Polls show 2/3 of Republicans believe the insurrection was a false flag operation, which is psychologically no different than believing the Earth is flat or that highly evolved dinosaurs who survived the asteroid now control world governments from a secret base on the moon. 1/10
Humans are motivated reasoners, and all conspiracy theories begin with a motivation stronger than the pursuit of accuracy (often a fear of authority or sense of powerlessness), in this case, the motivation is to assuage cognitive dissonance in service of reputation management. 2/
The events at the Capitol formed two competing attitudes in the brains of many Republicans: [It is good to be a Trump supporter ]/ [Trump supporters seem like bad people.] That dissonance can be assuaged by simply believing that the people who did this aren't Trump supporters. 3/
Once committed to a dissonance-reducing causal narrative, one gets trapped in The Conspiratorial Loop -- all evidence to the contrary is part of the conspiracy, and any lack of evidence is part of a coverup. There is no bottom-up escape, only top-down via metacognition. 4/10
The good news it that you can encourage that metacognition in others.

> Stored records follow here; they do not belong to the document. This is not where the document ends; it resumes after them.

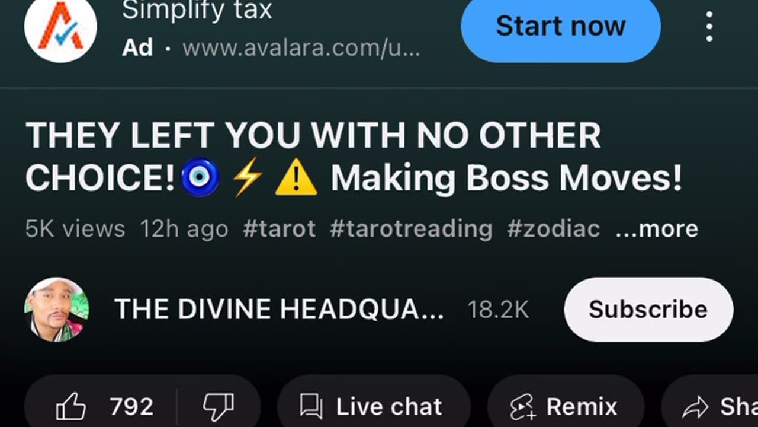Open the #tarot hashtag

(x=279, y=228)
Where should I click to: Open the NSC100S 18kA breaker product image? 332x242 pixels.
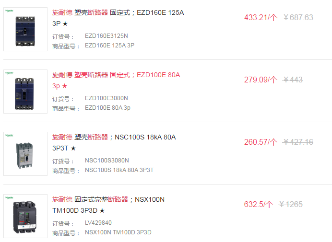25,154
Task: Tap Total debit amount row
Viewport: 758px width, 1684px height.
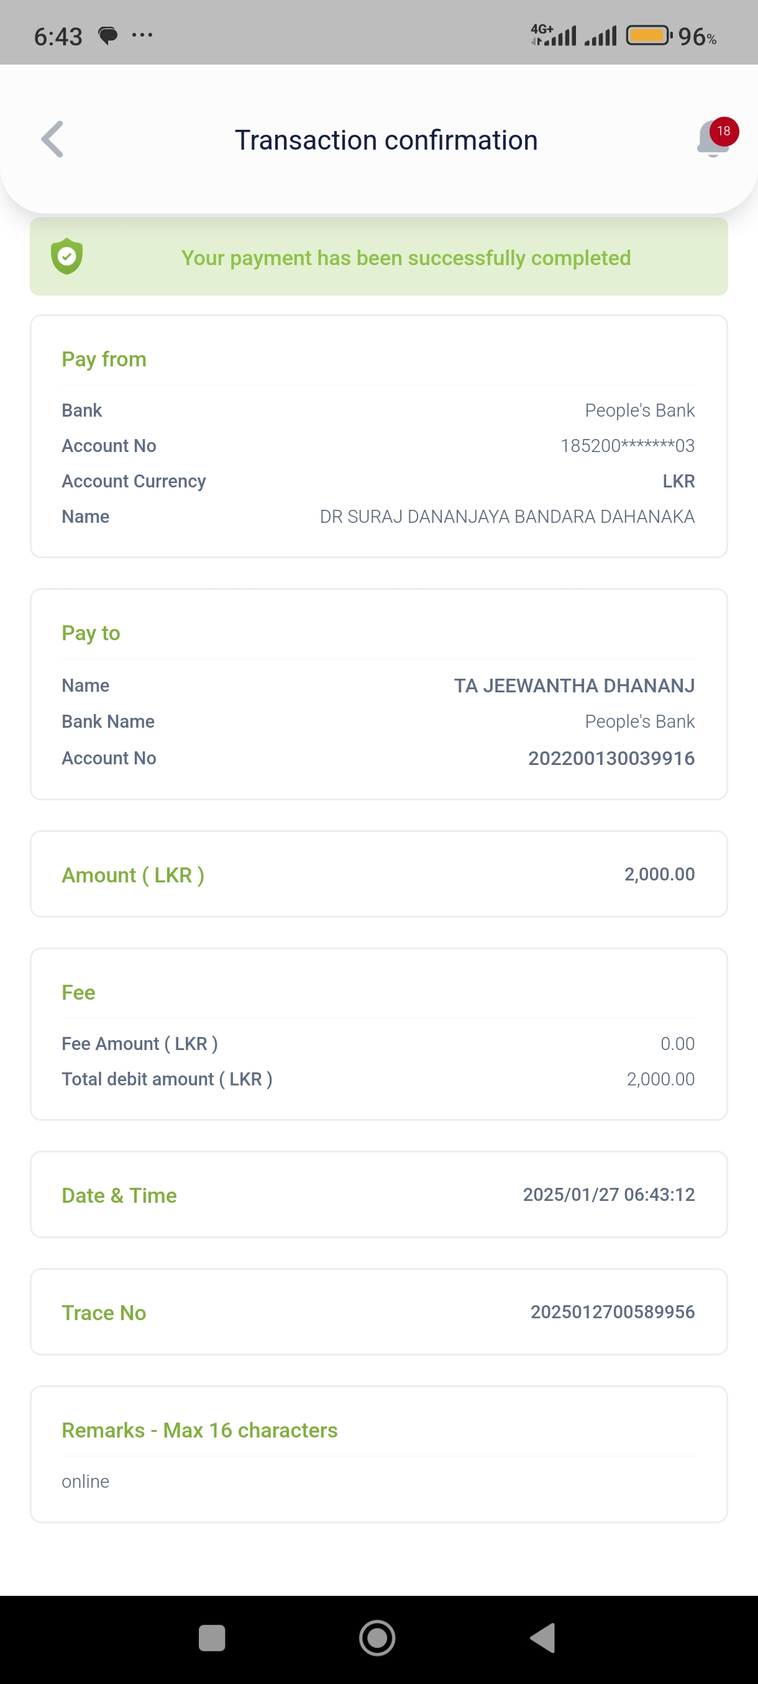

The most important thing is to avoid facts, abstractions, and conclusions. Focus on the other person’s processing instead. In psychology they call it “technique rebuttal” as opposed to “topic rebuttal." 5/10
The best methods for technique rebuttal (deep canvassing, street epistemology, motivational interviewing, cognitive behavioral therapy, smart politics, the Socratic method) all follow roughly the same routine: 6/10
1. Establish rapport (no shaming). 2. Ask for a claim. 3. Ask for a measure of confidence in this claim. 4. Ask what reasoning supports this claim. 5. Ask what justifies this reasoning. 6. Then explore if those justifications are strong enough to support that level of confidence.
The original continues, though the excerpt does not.